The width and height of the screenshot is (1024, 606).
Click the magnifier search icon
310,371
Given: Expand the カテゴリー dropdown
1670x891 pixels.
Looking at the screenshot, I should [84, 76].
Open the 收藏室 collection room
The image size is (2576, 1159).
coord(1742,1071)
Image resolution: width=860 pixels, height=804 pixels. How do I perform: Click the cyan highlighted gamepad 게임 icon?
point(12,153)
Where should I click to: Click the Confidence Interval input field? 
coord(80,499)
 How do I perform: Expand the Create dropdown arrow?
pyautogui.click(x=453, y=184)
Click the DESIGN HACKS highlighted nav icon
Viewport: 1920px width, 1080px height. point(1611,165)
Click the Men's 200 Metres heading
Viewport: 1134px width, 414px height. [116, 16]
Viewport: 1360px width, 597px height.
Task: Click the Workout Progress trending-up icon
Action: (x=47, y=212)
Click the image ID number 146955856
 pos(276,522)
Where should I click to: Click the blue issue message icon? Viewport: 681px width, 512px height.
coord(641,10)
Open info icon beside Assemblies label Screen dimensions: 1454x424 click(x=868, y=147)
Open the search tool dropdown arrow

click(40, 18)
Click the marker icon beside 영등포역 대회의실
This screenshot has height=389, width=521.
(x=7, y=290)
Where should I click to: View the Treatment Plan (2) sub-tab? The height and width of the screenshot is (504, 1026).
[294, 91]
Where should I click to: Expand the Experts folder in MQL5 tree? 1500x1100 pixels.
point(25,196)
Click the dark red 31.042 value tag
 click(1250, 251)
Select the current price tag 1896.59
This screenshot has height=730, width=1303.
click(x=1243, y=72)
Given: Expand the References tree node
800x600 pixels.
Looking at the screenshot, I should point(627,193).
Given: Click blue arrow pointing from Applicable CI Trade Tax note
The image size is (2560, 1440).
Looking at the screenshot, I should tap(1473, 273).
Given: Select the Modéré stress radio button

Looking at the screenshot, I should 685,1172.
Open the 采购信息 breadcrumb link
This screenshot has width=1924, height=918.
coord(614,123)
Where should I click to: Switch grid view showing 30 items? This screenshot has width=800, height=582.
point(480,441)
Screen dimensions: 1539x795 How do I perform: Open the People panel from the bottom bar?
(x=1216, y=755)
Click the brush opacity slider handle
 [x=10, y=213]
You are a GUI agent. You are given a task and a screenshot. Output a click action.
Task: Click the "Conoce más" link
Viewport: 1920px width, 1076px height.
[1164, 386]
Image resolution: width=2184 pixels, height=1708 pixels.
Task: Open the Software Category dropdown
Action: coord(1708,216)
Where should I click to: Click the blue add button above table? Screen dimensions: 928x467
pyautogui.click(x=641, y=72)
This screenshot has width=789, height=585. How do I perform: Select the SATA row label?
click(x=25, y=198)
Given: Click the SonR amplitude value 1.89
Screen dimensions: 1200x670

-------

**REQUEST**.
Copy all of the data above verbatim, line for line.

**RESULT FOR THIS EXERCISE**.
The width and height of the screenshot is (1024, 606).
Click the magnifier search icon
310,371
Given: Expand the カテゴリー dropdown
1670x891 pixels.
Looking at the screenshot, I should [84, 76].
Open the 收藏室 collection room
The image size is (2576, 1159).
coord(1742,1071)
Image resolution: width=860 pixels, height=804 pixels. How do I perform: Click the cyan highlighted gamepad 게임 icon?
point(12,153)
Where should I click to: Click the Confidence Interval input field? 
coord(80,499)
 How do I perform: Expand the Create dropdown arrow?
pyautogui.click(x=453, y=184)
Click the DESIGN HACKS highlighted nav icon
Viewport: 1920px width, 1080px height. point(1611,165)
Click the Men's 200 Metres heading
Viewport: 1134px width, 414px height. [116, 16]
Viewport: 1360px width, 597px height.
Task: Click the Workout Progress trending-up icon
Action: (x=47, y=212)
Click the image ID number 146955856
 pos(276,522)
Where should I click to: Click the blue issue message icon? Viewport: 681px width, 512px height.
coord(641,10)
Open info icon beside Assemblies label Screen dimensions: 1454x424 click(x=868, y=147)
Open the search tool dropdown arrow

click(40, 18)
Click the marker icon beside 영등포역 대회의실
This screenshot has height=389, width=521.
(x=7, y=290)
Where should I click to: View the Treatment Plan (2) sub-tab? The height and width of the screenshot is (504, 1026).
[294, 91]
Where should I click to: Expand the Experts folder in MQL5 tree? 1500x1100 pixels.
point(25,196)
Click the dark red 31.042 value tag
 click(1250, 251)
Select the current price tag 1896.59
This screenshot has height=730, width=1303.
click(x=1243, y=72)
Given: Expand the References tree node
800x600 pixels.
Looking at the screenshot, I should point(627,193).
Given: Click blue arrow pointing from Applicable CI Trade Tax note
The image size is (2560, 1440).
Looking at the screenshot, I should tap(1473, 273).
Given: Select the Modéré stress radio button

Looking at the screenshot, I should 685,1172.
Open the 采购信息 breadcrumb link
This screenshot has width=1924, height=918.
coord(614,123)
Where should I click to: Switch grid view showing 30 items? This screenshot has width=800, height=582.
point(480,441)
Screen dimensions: 1539x795 How do I perform: Open the People panel from the bottom bar?
(x=1216, y=755)
Click the brush opacity slider handle
 [x=10, y=213]
You are a GUI agent. You are given a task and a screenshot. Output a click action.
Task: Click the "Conoce más" link
Viewport: 1920px width, 1076px height.
[1164, 386]
Image resolution: width=2184 pixels, height=1708 pixels.
Task: Open the Software Category dropdown
Action: coord(1708,216)
Where should I click to: Click the blue add button above table? Screen dimensions: 928x467
pyautogui.click(x=641, y=72)
This screenshot has width=789, height=585. How do I perform: Select the SATA row label?
click(x=25, y=198)
Given: Click the SonR amplitude value 1.89
Screen dimensions: 1200x670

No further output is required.